● DIRECTIONS:
Each line of the data below from the one holding "Screen dimensions: 2048x1536" to the one holding "Task: Click the video file list scrollbar", inclusive, is to be reproduced exactly; no other line belongs in the answer.

(Records from a data source)

════════

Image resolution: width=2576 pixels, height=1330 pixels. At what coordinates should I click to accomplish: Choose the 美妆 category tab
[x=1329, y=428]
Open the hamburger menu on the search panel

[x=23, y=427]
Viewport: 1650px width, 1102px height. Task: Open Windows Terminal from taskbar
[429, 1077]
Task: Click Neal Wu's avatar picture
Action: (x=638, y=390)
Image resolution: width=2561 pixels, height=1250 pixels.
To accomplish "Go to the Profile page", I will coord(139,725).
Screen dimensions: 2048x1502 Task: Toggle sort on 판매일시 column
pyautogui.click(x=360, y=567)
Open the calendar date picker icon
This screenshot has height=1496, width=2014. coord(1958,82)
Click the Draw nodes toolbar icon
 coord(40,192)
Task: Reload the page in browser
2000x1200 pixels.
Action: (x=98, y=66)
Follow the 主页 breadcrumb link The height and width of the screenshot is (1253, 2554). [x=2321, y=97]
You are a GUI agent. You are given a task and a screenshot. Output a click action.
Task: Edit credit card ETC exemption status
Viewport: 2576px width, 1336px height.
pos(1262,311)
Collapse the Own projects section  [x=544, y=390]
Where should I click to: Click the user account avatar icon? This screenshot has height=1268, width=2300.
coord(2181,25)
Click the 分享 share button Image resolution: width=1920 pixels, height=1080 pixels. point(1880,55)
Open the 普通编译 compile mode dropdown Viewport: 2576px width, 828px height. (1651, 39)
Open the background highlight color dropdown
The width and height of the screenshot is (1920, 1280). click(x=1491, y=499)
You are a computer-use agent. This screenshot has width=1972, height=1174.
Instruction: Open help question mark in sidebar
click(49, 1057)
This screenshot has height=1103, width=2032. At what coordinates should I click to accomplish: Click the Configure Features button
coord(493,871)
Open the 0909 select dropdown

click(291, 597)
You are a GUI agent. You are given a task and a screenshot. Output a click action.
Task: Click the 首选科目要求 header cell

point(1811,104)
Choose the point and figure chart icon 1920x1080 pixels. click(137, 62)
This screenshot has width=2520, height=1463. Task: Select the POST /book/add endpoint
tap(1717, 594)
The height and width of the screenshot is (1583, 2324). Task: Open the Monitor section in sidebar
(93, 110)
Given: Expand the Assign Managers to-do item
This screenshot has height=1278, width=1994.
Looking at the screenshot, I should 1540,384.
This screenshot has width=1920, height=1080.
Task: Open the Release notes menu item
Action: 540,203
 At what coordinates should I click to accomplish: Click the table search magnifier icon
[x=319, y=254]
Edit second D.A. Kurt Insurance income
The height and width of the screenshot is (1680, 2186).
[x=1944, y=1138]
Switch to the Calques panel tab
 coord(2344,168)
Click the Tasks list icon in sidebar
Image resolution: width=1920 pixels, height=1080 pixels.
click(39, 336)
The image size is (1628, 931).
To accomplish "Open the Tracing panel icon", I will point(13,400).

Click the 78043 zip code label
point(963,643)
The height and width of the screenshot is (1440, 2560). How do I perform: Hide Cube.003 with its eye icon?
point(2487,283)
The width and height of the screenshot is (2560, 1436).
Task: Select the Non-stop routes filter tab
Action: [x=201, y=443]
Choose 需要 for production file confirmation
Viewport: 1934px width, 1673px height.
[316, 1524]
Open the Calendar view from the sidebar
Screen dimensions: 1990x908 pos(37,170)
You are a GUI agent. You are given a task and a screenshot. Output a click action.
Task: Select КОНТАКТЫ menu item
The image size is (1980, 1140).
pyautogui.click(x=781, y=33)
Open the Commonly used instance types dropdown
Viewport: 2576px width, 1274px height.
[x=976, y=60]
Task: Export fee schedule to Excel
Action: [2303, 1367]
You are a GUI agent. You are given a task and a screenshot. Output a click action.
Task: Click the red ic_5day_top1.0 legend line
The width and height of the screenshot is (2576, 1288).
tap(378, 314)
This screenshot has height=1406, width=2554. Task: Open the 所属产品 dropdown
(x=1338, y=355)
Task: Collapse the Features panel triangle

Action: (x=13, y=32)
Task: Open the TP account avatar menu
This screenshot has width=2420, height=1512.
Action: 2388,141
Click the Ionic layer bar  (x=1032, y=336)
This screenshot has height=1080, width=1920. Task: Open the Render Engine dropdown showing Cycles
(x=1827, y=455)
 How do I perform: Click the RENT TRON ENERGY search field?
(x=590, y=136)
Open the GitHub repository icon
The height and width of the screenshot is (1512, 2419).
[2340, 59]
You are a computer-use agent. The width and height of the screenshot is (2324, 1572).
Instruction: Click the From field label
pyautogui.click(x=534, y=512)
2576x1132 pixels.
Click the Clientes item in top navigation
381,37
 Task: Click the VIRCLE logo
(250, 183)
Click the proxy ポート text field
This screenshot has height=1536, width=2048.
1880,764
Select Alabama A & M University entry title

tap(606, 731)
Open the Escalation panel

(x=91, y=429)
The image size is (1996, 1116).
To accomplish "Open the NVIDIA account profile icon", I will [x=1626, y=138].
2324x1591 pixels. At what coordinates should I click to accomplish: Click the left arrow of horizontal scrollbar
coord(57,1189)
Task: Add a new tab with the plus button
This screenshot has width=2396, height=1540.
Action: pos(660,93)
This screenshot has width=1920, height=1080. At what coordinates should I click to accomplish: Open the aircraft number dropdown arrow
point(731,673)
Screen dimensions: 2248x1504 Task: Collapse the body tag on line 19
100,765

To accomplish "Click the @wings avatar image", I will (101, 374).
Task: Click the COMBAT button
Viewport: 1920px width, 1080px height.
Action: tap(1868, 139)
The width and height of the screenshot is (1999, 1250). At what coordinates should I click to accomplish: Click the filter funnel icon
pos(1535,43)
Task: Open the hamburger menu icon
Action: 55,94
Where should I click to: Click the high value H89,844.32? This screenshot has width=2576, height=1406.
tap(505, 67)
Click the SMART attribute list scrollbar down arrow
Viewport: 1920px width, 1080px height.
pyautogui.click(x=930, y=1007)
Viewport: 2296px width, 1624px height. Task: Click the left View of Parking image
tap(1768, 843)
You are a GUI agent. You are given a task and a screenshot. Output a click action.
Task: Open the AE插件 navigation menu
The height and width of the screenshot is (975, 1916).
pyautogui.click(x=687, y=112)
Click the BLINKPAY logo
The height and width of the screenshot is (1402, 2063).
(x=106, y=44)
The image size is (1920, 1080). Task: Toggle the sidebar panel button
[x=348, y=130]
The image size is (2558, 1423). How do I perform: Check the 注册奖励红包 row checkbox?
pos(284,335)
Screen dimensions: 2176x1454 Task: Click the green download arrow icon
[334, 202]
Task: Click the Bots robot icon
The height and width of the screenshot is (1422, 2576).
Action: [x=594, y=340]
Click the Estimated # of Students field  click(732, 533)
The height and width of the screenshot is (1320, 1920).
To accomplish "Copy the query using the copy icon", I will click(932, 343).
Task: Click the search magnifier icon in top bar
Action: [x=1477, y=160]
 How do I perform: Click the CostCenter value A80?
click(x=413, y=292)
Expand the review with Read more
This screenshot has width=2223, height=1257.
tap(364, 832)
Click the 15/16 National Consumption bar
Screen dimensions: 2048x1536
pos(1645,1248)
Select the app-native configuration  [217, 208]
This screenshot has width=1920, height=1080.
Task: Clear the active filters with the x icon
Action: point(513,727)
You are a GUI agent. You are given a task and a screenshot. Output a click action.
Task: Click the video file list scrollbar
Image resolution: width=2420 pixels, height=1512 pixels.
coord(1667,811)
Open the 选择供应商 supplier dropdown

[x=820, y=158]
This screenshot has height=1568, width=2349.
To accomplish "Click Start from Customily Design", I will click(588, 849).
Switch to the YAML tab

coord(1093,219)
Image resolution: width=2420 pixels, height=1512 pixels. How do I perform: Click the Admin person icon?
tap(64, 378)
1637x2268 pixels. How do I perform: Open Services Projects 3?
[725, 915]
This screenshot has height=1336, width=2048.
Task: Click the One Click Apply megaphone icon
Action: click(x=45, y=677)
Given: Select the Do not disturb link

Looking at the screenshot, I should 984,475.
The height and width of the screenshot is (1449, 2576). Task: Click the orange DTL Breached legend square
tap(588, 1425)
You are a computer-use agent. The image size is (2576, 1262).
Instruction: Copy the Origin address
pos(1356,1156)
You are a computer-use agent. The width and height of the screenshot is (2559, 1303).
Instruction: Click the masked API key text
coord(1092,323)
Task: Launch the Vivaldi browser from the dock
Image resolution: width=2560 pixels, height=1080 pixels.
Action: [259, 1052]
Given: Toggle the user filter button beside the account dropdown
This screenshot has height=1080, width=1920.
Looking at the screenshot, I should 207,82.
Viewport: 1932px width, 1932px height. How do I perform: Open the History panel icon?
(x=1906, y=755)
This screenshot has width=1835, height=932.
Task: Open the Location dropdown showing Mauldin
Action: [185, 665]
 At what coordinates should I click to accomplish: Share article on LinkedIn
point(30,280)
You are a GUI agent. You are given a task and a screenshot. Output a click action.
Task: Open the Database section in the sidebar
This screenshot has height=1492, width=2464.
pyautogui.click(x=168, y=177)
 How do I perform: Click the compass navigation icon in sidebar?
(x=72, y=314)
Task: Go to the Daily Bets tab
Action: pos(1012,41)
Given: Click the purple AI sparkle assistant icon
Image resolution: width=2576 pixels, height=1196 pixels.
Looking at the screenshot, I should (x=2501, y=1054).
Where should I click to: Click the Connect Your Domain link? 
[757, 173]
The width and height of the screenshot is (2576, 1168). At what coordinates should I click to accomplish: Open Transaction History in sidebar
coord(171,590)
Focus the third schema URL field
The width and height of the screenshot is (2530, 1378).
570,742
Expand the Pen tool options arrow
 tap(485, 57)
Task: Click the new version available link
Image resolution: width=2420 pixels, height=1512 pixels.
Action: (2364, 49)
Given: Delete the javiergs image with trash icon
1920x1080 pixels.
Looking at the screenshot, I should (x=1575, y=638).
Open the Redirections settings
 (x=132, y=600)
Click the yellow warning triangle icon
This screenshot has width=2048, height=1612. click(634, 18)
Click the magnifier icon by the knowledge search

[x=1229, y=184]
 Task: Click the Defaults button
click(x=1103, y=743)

════════

● EXERCISE ANSWER:
Screen dimensions: 2048x1536
pos(1645,1248)
Select the app-native configuration  [217, 208]
This screenshot has width=1920, height=1080.
Task: Clear the active filters with the x icon
Action: point(513,727)
You are a GUI agent. You are given a task and a screenshot. Output a click action.
Task: Click the video file list scrollbar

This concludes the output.